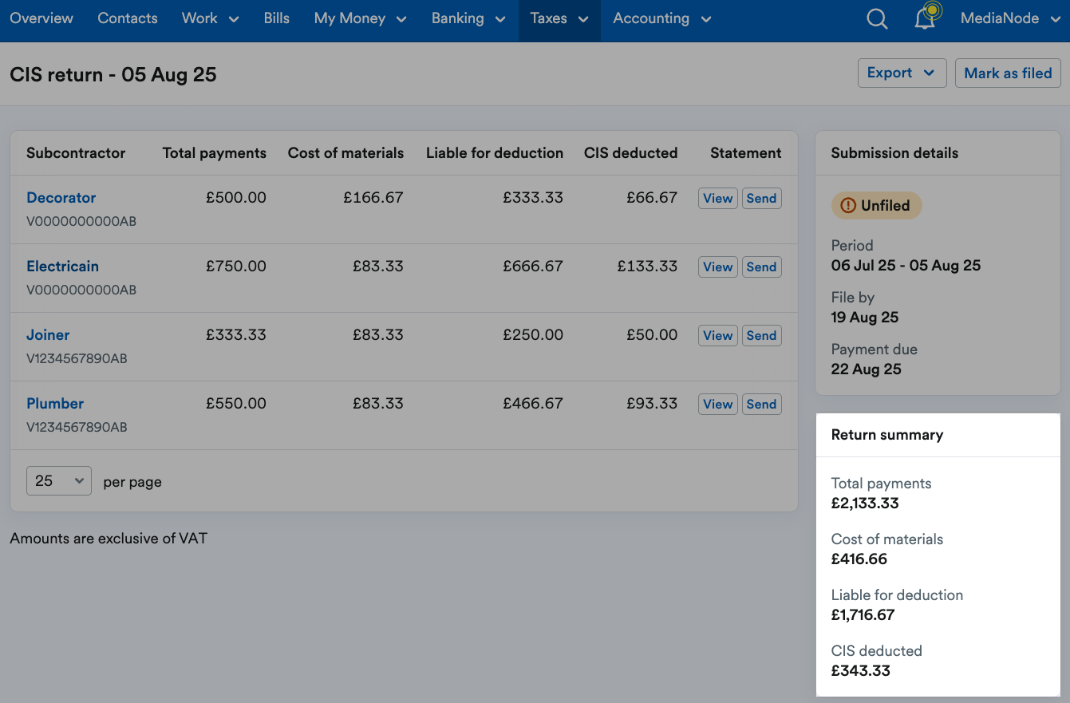The height and width of the screenshot is (703, 1070).
Task: View the Electricain statement
Action: [x=717, y=267]
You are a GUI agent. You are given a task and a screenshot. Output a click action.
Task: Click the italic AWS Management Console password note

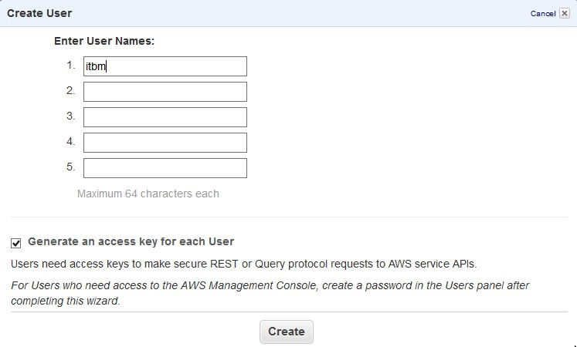click(x=270, y=292)
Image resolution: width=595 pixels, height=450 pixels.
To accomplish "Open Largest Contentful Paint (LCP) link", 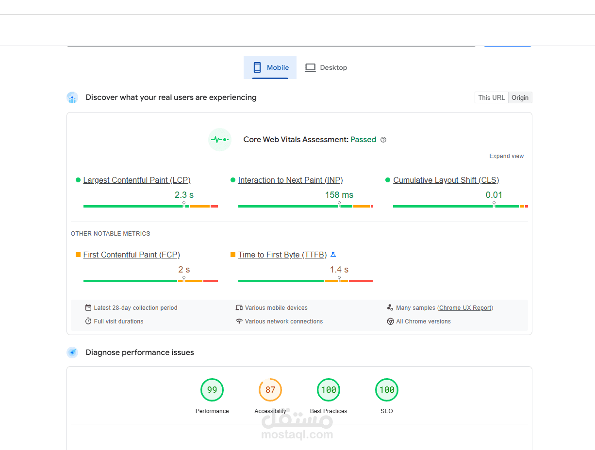I will pos(136,180).
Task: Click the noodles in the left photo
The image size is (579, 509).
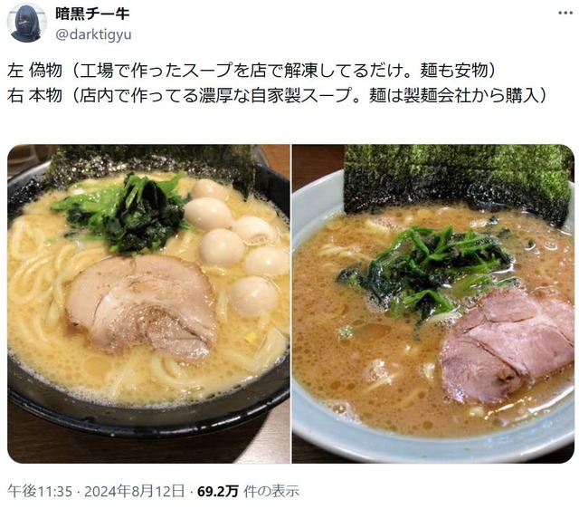Action: point(37,274)
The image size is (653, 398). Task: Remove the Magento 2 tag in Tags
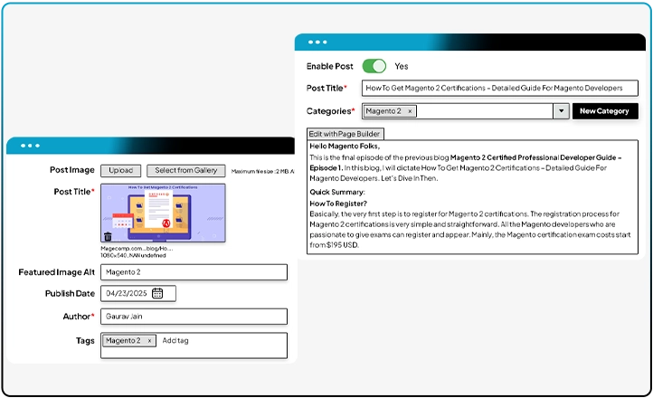click(x=150, y=341)
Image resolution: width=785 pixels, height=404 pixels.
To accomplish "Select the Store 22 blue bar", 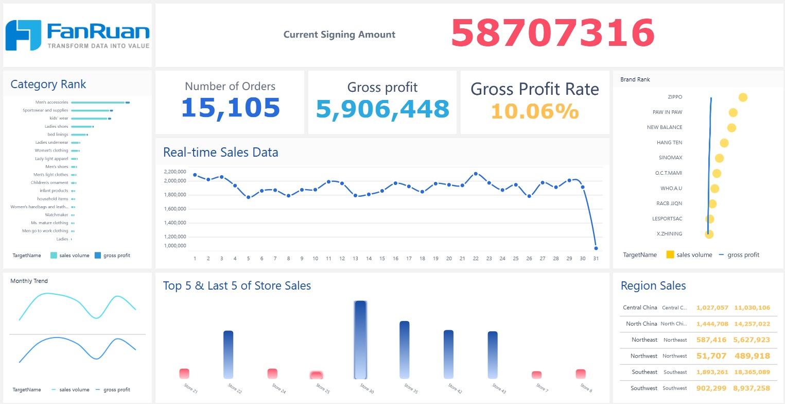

= = =

## Directions for this task
Print the lines verbatim, starting at the line containing "Image resolution: width=785" and ending at the final line of the records, with the pictures omitted.

## Correct result
Image resolution: width=785 pixels, height=404 pixels.
To accomplish "Select the Store 22 blue bar", 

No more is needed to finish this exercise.